# Requirement
Reproduce verbatim the lines of the records below, starting at the line that contains "Open the Navigator" and continuing through the last line of the records.

# Records of where items appear
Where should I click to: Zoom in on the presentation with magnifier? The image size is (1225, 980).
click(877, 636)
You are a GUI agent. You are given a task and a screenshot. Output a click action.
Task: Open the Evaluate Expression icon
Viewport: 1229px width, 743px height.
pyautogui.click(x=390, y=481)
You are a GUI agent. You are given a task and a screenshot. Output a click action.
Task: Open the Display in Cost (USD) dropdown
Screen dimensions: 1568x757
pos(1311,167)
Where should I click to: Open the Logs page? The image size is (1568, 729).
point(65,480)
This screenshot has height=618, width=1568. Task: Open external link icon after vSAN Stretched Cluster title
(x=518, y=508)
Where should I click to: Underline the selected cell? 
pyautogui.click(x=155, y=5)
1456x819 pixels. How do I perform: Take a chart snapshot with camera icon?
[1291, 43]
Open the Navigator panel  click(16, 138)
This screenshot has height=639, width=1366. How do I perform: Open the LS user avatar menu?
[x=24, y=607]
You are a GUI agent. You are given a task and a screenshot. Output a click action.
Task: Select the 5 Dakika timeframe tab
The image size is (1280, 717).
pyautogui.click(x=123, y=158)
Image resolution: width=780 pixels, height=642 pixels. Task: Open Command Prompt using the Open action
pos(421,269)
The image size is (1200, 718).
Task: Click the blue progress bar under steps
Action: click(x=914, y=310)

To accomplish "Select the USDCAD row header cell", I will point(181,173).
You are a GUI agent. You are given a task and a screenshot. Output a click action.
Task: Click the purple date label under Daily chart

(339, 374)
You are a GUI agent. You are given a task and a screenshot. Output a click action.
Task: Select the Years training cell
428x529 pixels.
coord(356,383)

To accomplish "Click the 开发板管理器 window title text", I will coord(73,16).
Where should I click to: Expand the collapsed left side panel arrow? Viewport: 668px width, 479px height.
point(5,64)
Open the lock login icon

# Worked answer
Open the Navigator panel  click(16, 138)
This screenshot has height=639, width=1366. How do I perform: Open the LS user avatar menu?
[x=24, y=607]
You are a GUI agent. You are given a task and a screenshot. Output a click action.
Task: Select the 5 Dakika timeframe tab
The image size is (1280, 717).
pyautogui.click(x=123, y=158)
Image resolution: width=780 pixels, height=642 pixels. Task: Open Command Prompt using the Open action
pos(421,269)
The image size is (1200, 718).
Task: Click the blue progress bar under steps
Action: click(x=914, y=310)

To accomplish "Select the USDCAD row header cell", I will point(181,173).
You are a GUI agent. You are given a task and a screenshot. Output a click action.
Task: Click the purple date label under Daily chart

(339, 374)
You are a GUI agent. You are given a task and a screenshot. Output a click action.
Task: Select the Years training cell
428x529 pixels.
coord(356,383)

To accomplish "Click the 开发板管理器 window title text", I will coord(73,16).
Where should I click to: Expand the collapsed left side panel arrow? Viewport: 668px width, 479px height.
point(5,64)
Open the lock login icon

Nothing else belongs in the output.